Opera is introducing a handful of new features to its desktop app, ones designed to bring order to your browser tab chaos.

With Opera 67 rolling out today, the Norwegian company is introducing a new feature called workspaces which allows users to group their multitude of active tabs into categories — this could prove particularly useful for people who use the same PC for work and personal browsing. The feature has been available for a few months already in a beta version of the Opera desktop app, and it’s also worth noting that this follows a similar feature that has been tested in experimental versions of Google Chrome for at least a year.
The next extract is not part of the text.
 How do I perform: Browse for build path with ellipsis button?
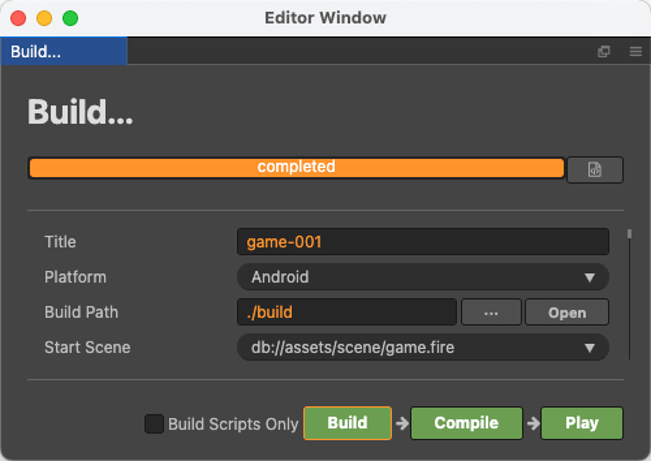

If nothing else, this shows there is demand for better organized web browsers.

“Everybody wants their environment to be more tidy, ideally without having to clean,” noted Opera product director Joanna Czajka. “Workspaces let you get organized from the first moment you use them, without you having to learn how to use a new tool.”

How it works

Workspaces will likely appeal to anyone who has dozens of tabs open in their browser, spanning work emails, social networks, ecommerce sites, video-streaming, gaming, travel, and all the rest. Users can create up to five groups, and assign a unique name and icon to distinguish each category at a glance.
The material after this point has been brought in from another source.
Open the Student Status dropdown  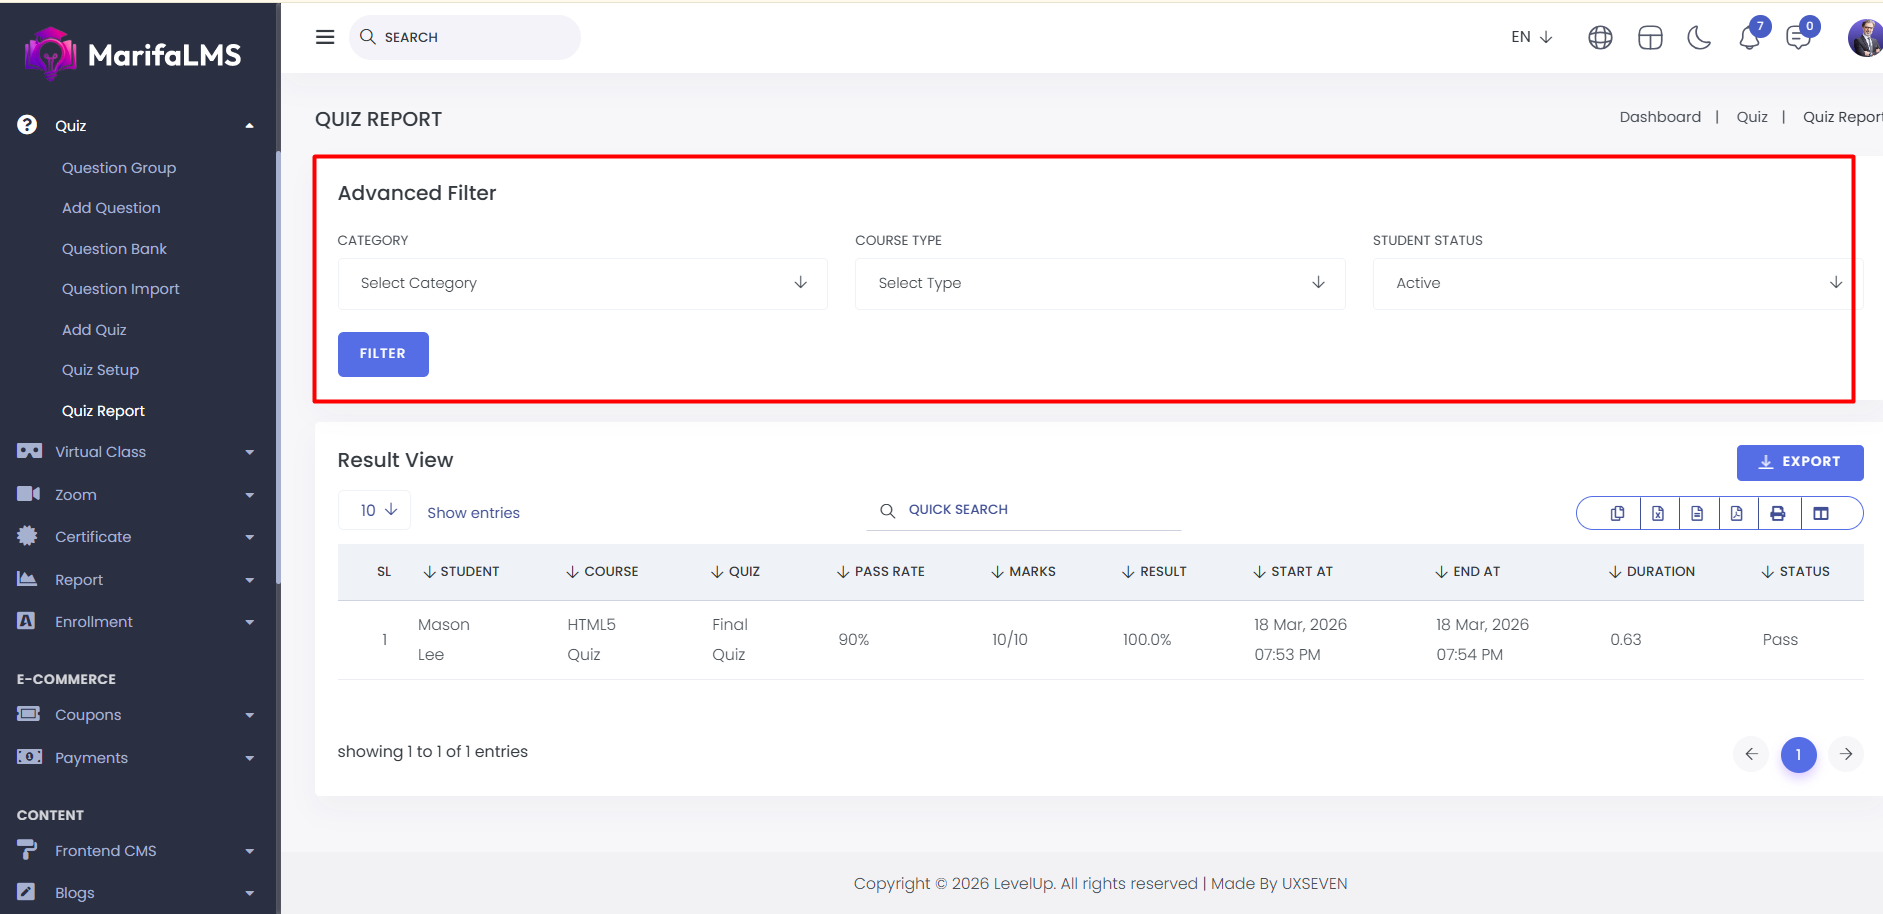tap(1612, 284)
Customizing "workspaces" for tab-grouping in Opera

Above: Customizing “workspaces” for tab-grouping in Opera

Image Credit: Opera

The active workspace is highlighted in blue, and users simply click on a different icon in the sidebar to switch to another group.

Above: Switching between workspaces in Opera

Image Credit: Opera

To allocate a tab to a specific workspace, the user right-clicks the tab in question and scrolls to the “Move tab to workspace” option, where they’ll see all the available groups. This is pretty much exactly how the tab-grouping feature works in Google’s experimental version of Chrome.

Above: Opera: Assigning a tab to a difference workspace

Other notable new facets of Opera 67 include a feature that highlights duplicate tabs — the user hovers their mouse cursor over a tab, and if there are any other tabs open with the same URL, the Opera browser will highlight each of them. Basically, this is all about making it easier to spot redundant tabs and bring further order to the madness.

Above: Opera now highlights duplicate tabs

Finally, Opera 67 also now sports a new feature that lets users cycle through tabs visually using the Ctrl+Tab key combination, which makes it easier to switch tabs without having to manually click on each one — a little thumbnail reveals what page is on each tab.

Above: Opera tab-cycler

Founded in 1995, Opera is one of the better-known “alternative” cross-platform browsers out there, and although today its market share languishes behind the likes of Chrome, it still claims some 68 million users on Windows desktop alone — Opera said that it grew its PC user base by around 17% between 2018 and 2019. Across all platforms, Opera said that it is used by some 350 million people globally.